Cinsiyet farklanma anomalileri şu gruplar altında toplanabilir. Cinsiyet kromozom ve genlerdeki anormallikler sonucu ortaya çıkan anormal cinsiyet farklanmaları; hakiki hermafroditisim, gonad disgenezileri, klinifelter sendromu Kadında yalancı hermafroditizm (genetik olarak dişi olgularda maskulinizasyon) Erkekte yalancı hermafroditisim (genetik olarak erkek kişilerde virilizasyon bozukluğu)
Hakiki Hermafroditizm Hermafroditisim her iki cinse ait gonadların, iç ve dış genital organların ve sekonder seks hareketlerinin birlikte bulunması olarak tanımlanır. Hakiki ve yalancı hermafroditisim olarak iki grupta toplanır. Hakiki hermafroditisim gonadlarda bir farklanma bozukluğu olup bir kişide hem over hem testis dokusunun birlikte bulunmasıdır. Bu doku ayrı bir testis ve ayrı bir over dokusu olabildiği gibi ovatestis dokusunu birlikte taşıyan bir ya da iki gonad şeklinde de olabilir. Nedeni hala tam olarak aydınlatılmamıştır. Olguların %50’sinde Bu olgularda dış genital organlarda ve sekondern seks karakterlerinde belirsizlikler vardır. Olguların çoğunda uterus ve vajina mevcuttur.
Eğer hasta cinsel kimliğini kazanmış ise tedavi hastanın psikoseksüel davranışlarına, genital organının şekline ve fonksiyonel kapasitelerine göre yapılır. Ancak bu vakalarda ideal olanı cinsiyet yönlendirmesinin, hastanın cinsel kimliği gelişmeden mümkün olduğu kadar erken zamanda yapılmasıdır.
Gonad Disgenezileri Gonad disgenezisi, çeşitli genetik gelişme bozukluklarının meydana geldiği bir hastalık kompleksidir. Bu olgularda gonadlar gelişmemiş olduğu için primer amenorede çok önemli yerleri vardır. Müllerien kanalları kadın tipinde gelişir fakat ovaryumların bulunması gereken yerde bağ kokusuna rastlanır.

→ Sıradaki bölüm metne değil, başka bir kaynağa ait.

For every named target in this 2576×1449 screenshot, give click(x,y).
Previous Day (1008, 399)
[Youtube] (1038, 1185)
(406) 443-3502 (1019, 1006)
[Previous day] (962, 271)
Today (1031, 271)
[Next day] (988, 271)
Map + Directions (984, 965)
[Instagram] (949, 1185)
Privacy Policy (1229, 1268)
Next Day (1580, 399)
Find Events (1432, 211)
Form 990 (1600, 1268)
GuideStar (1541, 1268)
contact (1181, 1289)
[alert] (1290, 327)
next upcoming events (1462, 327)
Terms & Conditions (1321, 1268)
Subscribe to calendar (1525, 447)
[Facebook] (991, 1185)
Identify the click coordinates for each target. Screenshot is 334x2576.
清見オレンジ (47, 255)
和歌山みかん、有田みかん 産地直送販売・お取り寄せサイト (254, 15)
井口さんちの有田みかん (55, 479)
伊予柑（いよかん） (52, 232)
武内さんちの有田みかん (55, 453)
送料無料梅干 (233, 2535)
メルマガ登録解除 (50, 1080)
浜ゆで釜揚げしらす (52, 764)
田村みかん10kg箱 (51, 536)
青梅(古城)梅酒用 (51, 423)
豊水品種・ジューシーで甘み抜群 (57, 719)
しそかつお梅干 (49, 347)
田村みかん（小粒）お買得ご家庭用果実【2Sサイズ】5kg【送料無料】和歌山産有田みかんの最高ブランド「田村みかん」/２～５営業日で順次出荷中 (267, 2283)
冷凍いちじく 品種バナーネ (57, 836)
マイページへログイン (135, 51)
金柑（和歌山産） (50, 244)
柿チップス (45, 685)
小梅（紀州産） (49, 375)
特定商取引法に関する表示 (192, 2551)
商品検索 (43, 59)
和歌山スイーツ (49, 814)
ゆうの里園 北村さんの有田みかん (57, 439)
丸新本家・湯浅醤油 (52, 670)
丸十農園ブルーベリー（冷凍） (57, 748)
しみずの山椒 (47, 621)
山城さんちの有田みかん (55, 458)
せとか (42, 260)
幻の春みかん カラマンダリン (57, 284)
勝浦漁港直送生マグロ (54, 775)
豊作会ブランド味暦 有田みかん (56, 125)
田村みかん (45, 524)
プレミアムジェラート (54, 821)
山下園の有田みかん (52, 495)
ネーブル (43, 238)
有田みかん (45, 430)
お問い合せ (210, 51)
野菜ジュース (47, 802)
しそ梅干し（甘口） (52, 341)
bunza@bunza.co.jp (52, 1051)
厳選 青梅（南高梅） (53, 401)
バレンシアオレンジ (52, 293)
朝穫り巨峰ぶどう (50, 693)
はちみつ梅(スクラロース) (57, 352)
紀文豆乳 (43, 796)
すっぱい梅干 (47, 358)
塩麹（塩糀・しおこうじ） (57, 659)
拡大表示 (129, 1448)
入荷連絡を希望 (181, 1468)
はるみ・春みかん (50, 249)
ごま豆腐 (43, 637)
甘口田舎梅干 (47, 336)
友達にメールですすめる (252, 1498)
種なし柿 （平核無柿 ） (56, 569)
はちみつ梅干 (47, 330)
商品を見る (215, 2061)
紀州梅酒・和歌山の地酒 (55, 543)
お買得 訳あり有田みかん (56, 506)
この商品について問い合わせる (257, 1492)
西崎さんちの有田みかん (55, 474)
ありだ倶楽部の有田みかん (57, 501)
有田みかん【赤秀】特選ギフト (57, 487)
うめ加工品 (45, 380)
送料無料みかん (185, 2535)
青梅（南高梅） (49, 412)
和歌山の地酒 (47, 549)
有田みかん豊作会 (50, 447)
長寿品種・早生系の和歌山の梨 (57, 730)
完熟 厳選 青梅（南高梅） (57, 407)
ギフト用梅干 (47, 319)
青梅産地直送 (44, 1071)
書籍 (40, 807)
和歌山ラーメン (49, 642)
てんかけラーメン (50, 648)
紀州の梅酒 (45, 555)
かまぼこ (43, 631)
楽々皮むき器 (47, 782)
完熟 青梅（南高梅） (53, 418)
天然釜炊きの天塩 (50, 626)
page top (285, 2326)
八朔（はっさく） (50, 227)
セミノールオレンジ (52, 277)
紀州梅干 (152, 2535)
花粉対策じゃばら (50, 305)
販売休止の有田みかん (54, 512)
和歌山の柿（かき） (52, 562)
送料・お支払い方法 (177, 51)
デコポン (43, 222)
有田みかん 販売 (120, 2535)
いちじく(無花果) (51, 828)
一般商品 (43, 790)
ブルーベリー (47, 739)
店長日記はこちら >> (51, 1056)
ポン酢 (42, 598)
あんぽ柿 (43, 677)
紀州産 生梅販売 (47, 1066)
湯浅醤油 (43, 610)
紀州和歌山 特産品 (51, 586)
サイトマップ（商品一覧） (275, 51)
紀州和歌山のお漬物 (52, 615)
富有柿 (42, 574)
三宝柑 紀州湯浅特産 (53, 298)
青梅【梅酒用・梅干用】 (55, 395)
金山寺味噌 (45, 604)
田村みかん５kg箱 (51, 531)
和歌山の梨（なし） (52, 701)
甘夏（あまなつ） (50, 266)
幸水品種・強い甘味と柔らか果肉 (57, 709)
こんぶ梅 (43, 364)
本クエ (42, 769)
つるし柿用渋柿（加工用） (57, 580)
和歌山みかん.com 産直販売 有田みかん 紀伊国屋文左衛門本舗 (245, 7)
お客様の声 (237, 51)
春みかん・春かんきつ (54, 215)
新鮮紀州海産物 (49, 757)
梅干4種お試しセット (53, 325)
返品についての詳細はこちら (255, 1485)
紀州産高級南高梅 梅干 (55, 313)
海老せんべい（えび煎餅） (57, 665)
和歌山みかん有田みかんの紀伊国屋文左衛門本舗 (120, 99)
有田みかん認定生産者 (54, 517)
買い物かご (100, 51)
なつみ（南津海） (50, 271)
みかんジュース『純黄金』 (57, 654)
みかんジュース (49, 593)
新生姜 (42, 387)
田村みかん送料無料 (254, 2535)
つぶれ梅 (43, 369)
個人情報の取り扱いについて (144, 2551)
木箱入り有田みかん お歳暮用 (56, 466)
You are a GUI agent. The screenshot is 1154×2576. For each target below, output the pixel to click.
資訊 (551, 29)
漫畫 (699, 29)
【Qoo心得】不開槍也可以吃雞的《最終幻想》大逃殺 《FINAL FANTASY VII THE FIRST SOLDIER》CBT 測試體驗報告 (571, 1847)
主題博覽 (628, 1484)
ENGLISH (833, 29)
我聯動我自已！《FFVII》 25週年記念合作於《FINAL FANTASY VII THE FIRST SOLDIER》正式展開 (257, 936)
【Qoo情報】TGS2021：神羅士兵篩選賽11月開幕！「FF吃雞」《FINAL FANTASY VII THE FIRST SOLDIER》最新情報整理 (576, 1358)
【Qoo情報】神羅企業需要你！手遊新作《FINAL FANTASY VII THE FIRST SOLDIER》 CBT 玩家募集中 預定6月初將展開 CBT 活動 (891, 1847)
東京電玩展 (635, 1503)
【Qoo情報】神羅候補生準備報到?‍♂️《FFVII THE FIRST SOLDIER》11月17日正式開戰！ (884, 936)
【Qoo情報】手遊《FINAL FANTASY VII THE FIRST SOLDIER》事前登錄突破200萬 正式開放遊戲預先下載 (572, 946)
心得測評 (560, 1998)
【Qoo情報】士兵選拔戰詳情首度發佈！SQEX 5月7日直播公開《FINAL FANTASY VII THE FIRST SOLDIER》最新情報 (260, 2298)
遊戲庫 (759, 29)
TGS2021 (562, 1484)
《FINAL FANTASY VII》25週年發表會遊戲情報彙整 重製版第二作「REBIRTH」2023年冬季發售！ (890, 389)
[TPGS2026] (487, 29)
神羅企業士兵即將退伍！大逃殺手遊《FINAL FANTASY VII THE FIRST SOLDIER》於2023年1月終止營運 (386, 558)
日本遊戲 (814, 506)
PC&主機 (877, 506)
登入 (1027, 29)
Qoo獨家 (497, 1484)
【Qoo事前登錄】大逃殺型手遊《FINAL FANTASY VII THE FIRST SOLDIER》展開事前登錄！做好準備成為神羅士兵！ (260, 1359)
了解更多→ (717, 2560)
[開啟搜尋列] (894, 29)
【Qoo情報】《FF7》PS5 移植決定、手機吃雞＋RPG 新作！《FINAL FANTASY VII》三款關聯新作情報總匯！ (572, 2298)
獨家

Bu olgularda, değişik interseksüalite tablolarıyla ortaya çıkan kromozomal anormallikler söz konusudur. Bunlar, Turner’s sendromu (45, X0) Saf gonad disgenezi (normal genotip 46, XX) Swyer sendromu (46, XY- XY li gonad disgenezi) Triple X sendromu (47, XXX)
Kadında Yalancı Hermafroditismus Bu olgular normal dişi karyotipine (46, XX) ve gonad olarak overlere sahiptir. İç genital organlar dişi özellik gösterir. Uterus, fallop tüpleri ve vajınanın üst kısmı normal gelişmiştir. Ancak dış genital organlarda androjenin etkisi ile az ya da çok belirgin maskulinizasyon belirtileri meydana çıkar. Yalancı hermafroditizmin genetik şekli, konjenital adrenogenital sendrom adını alır. Otozomal resesif geçişli olan bu sendrom, adrenal steroidlerin sentezi için gerekli olan çeşitli enzimlerin yetersizliği ile karakterizedir. Maskülinizasyon: Kadında, erkeğe özgü sekonder cinsiyet özellikleri [ses kalınlaşması, kıllanma, adali (kaslı) yapı]’nın oluşması
Erkekte Yalancı Hermafroditismus Bu gruptadki hastalar normal erkek karyotipine (XY) ve gonad olarak testislere sahiptir. Ancak dış genital organlar normal erkek tipine uymaz ve yetersiz maskulinizasyon gösterirler. Bu gruptaki intersesualite iki nedenle ortaya çıkar, Testesteron sentez defektleri Androjen rezistansı
KAYNAKLAR TAŞKIN L (2016). Doğum ve Kadın Sağlığı Hemşireliği. XIII. Basım. Akademisyen Tıp Kitabevi Ankara.